Automated Web Testing with Selenium IDE - ycombcj___
http://blogs.lessthandot.com/index.php/WebDev/UIDevelopment/automated-web-testing-with-selenium
Automated Web Testing with Selenium IDE
======
tarwn
To the 3 separate comments on not using IDE below: I am aware of the flaws and
I would never use it in a continuous deployment environment, but it's a good
gateway tool to get into the mindset of automation testing before moving on to
other methods, such as using webdriver from a unit test framework or building
a full blown framework (I'd put PageObjects somewhere in the middle).

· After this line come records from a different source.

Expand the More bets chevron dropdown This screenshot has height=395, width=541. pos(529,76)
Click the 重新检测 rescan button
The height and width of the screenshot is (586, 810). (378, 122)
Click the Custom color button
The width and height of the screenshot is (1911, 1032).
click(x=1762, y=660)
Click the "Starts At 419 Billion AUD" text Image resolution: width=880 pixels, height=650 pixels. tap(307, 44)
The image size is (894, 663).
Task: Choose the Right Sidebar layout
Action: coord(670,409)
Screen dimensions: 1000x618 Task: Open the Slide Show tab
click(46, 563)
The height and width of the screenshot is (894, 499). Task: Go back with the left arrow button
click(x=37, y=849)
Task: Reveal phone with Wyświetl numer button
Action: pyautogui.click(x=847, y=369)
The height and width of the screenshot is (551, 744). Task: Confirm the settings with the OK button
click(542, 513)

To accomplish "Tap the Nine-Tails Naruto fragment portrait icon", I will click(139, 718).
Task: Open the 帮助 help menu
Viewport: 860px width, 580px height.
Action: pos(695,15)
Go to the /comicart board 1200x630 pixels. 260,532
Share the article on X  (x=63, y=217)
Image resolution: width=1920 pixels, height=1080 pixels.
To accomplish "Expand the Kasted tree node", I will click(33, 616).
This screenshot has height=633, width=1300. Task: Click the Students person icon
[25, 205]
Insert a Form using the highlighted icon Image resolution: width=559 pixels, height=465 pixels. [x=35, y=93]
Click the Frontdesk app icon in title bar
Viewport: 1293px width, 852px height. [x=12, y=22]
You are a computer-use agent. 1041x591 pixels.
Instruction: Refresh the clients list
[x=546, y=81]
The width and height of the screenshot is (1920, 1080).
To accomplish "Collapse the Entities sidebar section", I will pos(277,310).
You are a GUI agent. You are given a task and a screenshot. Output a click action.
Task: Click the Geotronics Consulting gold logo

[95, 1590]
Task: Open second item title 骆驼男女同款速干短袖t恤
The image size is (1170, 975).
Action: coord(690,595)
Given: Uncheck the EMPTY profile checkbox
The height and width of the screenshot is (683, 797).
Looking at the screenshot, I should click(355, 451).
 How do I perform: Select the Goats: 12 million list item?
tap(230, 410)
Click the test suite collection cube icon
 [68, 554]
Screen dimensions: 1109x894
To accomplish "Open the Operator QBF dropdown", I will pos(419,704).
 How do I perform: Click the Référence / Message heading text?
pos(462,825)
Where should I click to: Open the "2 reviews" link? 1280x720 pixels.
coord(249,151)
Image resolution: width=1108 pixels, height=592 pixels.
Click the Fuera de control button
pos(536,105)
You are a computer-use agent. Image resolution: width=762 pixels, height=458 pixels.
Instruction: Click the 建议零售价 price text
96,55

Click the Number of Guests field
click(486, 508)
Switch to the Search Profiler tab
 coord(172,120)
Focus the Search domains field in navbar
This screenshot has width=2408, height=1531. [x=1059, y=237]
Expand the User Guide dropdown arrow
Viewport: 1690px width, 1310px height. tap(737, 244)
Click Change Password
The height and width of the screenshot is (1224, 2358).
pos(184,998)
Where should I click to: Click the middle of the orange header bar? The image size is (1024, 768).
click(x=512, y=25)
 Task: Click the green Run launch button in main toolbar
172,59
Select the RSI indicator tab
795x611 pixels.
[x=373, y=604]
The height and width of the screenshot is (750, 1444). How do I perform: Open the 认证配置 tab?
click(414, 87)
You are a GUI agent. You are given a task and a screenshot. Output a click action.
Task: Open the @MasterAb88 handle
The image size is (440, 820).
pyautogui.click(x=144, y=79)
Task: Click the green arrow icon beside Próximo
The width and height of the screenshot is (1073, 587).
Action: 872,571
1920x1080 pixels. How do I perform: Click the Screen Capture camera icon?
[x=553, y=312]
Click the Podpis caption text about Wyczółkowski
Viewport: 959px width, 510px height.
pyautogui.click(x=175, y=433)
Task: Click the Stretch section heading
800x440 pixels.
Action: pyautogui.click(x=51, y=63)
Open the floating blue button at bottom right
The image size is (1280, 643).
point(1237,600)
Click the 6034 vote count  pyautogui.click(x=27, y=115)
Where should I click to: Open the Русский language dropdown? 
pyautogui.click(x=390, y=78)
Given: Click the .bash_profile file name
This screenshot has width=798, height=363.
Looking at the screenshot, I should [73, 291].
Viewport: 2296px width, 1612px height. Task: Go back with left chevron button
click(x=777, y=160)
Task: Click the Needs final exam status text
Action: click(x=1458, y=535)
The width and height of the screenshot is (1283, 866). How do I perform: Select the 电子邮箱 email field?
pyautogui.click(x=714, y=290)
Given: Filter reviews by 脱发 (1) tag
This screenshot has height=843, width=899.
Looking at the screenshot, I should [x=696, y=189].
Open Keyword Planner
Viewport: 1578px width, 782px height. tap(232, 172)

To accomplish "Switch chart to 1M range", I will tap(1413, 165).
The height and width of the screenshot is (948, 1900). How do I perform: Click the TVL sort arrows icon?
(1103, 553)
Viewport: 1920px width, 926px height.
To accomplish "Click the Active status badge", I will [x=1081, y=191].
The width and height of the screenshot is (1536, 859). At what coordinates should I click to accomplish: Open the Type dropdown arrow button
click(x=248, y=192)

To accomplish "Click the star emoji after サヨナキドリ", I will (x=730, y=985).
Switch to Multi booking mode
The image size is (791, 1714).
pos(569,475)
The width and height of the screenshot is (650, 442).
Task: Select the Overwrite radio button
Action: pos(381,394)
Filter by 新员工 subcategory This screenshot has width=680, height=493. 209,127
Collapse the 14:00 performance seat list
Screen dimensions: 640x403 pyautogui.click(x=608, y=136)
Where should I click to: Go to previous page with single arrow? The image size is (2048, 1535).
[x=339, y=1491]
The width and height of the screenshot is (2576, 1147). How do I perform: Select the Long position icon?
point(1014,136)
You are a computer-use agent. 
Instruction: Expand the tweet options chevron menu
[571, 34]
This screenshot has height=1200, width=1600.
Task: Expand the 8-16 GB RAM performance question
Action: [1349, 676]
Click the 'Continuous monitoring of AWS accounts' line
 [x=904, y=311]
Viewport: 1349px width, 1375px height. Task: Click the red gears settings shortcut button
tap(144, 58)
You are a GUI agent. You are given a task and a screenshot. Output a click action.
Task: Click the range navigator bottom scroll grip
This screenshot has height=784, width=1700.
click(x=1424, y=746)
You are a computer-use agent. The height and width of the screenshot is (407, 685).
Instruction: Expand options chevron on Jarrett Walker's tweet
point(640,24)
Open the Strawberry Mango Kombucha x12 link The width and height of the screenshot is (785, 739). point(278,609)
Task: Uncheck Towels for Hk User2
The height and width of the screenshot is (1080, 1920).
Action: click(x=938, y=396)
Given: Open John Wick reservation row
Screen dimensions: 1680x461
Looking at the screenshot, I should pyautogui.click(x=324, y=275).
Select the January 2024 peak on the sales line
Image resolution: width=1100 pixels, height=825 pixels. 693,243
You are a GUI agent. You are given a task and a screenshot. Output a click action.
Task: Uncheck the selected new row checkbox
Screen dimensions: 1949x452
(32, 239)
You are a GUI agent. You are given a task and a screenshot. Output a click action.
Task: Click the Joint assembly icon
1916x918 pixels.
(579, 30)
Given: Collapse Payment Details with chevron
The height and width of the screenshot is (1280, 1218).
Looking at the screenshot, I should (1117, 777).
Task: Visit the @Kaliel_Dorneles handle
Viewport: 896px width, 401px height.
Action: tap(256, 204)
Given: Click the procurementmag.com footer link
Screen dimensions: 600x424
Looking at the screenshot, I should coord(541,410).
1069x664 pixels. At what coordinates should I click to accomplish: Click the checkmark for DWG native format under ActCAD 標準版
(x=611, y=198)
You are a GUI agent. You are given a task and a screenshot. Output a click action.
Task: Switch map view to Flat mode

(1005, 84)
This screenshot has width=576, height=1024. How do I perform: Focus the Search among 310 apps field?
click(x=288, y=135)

There was a point for each of us where we had no used an automation library. I
think the IDE is a much more accessible way to get in, play around, learn what
can be done, and do some very basic tests than it would be to hand them a
library and expect them to be able to code up a similar set of tests.

------
chsonnu
Selenium IDE is a bad road to go down if you're in any type of continuous
deployment environment. Your test suite is unmaintainable after a dozen or so
cases. What has worked for me is to use WebDriver directly, and to separate
the testing and implementation logic. The testing side is driven by standard
JUnit fixtures, and the implementation side follows the page object design
pattern. Now even with huge changes or "pivots" to the UI, you only have to
update a few xpaths and setter/getters in your page objects.

There's more info here: <http://code.google.com/p/selenium/wiki/PageObjects>

------
nwjsmith
Please don't use IDE for automated testing.

As it says on the Selenium homepage (<http://seleniumhq.org>), use Webdriver
for testing, and IDE for bug reproduction or exploratory testing.

------
untog
Selenium IDE is good, but it honestly isn't a huge step up to use Selenium
proper (the WebDriver variant)- it's certainly something the HN crowd would be
capable of doing. That way you can use more than just Firefox- we have tests
running in IE, Chrome and Firefox regularly.

------
DodgyEggplant
Selenium is really great. Easy to use, effective. One pitfall to remember: Any
UI change (e.g. renaming a link) requires to update the test. On new sites
these changes occur a lot, so try to focus on the main theme that changes less
freq.